[Extracted records]

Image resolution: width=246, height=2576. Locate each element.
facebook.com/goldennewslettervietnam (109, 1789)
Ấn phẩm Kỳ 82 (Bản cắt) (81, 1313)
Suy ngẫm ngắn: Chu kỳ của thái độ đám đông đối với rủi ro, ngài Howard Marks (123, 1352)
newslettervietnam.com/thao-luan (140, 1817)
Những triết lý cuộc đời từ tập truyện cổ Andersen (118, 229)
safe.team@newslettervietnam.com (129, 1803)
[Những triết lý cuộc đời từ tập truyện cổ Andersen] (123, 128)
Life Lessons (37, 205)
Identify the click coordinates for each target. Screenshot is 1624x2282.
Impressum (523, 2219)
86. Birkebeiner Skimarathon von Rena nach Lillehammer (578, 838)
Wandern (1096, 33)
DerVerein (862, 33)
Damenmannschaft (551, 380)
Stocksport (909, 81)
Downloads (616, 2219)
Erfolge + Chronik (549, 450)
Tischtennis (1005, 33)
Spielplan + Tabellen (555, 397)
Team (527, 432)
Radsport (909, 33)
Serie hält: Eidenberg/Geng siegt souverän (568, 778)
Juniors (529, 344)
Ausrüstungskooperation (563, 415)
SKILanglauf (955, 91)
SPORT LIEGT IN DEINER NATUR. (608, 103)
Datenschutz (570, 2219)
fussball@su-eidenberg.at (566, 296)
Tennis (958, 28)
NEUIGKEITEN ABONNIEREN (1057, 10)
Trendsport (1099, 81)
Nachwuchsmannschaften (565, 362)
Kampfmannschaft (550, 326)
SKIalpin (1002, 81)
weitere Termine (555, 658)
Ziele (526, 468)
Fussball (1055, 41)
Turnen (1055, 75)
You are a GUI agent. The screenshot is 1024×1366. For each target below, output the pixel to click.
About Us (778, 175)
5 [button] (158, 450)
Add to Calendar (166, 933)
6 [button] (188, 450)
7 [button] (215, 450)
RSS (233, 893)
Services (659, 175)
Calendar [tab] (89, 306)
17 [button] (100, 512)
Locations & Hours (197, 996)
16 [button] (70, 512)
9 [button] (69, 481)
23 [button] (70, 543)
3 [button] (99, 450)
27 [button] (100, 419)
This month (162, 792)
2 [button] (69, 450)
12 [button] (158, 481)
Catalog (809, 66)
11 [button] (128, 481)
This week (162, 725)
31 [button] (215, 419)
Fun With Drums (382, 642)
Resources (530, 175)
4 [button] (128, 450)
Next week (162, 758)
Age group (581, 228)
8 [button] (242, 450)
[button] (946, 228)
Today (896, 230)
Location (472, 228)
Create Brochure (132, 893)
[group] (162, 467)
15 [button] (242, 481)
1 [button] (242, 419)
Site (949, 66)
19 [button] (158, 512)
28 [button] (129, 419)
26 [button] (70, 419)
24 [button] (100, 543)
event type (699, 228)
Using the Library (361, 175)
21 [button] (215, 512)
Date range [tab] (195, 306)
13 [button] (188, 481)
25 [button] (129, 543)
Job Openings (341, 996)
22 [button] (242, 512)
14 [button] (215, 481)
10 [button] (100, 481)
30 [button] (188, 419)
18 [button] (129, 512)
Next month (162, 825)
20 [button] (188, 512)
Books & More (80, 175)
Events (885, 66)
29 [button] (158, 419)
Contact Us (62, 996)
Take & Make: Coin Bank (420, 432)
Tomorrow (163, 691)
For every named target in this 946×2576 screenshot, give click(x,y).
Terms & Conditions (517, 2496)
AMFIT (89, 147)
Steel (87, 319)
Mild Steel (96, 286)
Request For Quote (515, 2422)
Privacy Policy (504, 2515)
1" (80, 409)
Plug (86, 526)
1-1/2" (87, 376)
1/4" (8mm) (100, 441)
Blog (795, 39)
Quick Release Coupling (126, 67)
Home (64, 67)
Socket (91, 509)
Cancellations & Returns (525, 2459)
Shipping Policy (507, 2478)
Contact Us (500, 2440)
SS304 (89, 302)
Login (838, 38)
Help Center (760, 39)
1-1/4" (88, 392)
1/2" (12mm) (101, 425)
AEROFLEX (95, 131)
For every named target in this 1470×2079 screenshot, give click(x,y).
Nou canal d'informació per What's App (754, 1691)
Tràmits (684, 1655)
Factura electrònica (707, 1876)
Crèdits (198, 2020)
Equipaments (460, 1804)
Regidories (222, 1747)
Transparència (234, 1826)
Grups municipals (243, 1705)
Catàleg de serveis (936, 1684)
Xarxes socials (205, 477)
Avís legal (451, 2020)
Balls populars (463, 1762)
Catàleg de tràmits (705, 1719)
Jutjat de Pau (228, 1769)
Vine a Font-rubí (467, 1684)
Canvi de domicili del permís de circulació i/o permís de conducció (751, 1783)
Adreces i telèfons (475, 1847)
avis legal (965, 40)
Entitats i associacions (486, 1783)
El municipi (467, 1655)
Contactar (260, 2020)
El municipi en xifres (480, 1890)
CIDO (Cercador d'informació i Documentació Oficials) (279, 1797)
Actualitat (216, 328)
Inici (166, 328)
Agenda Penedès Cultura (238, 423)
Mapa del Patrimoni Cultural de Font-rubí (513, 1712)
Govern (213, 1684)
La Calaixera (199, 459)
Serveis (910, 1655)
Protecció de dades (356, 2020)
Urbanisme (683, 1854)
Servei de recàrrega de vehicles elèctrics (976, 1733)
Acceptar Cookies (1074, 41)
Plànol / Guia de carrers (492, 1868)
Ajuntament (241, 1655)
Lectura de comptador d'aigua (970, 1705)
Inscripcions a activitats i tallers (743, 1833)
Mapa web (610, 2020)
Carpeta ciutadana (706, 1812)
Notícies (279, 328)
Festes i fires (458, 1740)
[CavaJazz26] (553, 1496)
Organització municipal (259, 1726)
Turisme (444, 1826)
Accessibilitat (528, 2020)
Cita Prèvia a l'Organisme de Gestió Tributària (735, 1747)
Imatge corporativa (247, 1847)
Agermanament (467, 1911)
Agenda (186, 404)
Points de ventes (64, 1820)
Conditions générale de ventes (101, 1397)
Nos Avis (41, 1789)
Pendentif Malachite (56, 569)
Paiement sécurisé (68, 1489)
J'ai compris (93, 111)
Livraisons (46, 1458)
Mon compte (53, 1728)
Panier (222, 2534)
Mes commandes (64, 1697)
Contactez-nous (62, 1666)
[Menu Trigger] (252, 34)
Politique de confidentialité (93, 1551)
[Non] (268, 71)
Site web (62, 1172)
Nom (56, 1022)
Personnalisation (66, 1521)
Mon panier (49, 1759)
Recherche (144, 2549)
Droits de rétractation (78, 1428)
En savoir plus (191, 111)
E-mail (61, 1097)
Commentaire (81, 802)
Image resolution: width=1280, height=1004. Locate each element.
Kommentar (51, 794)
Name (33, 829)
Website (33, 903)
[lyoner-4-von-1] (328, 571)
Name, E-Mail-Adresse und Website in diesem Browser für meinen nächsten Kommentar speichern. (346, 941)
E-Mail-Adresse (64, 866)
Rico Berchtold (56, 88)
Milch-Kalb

### TASK REQUIREMENTS:
In the entries above, find each line containing the string "width" and copy it.

### EXERCISE RESULT:
Image resolution: width=246, height=2576. Locate each element.
Image resolution: width=1280, height=1004. Locate each element.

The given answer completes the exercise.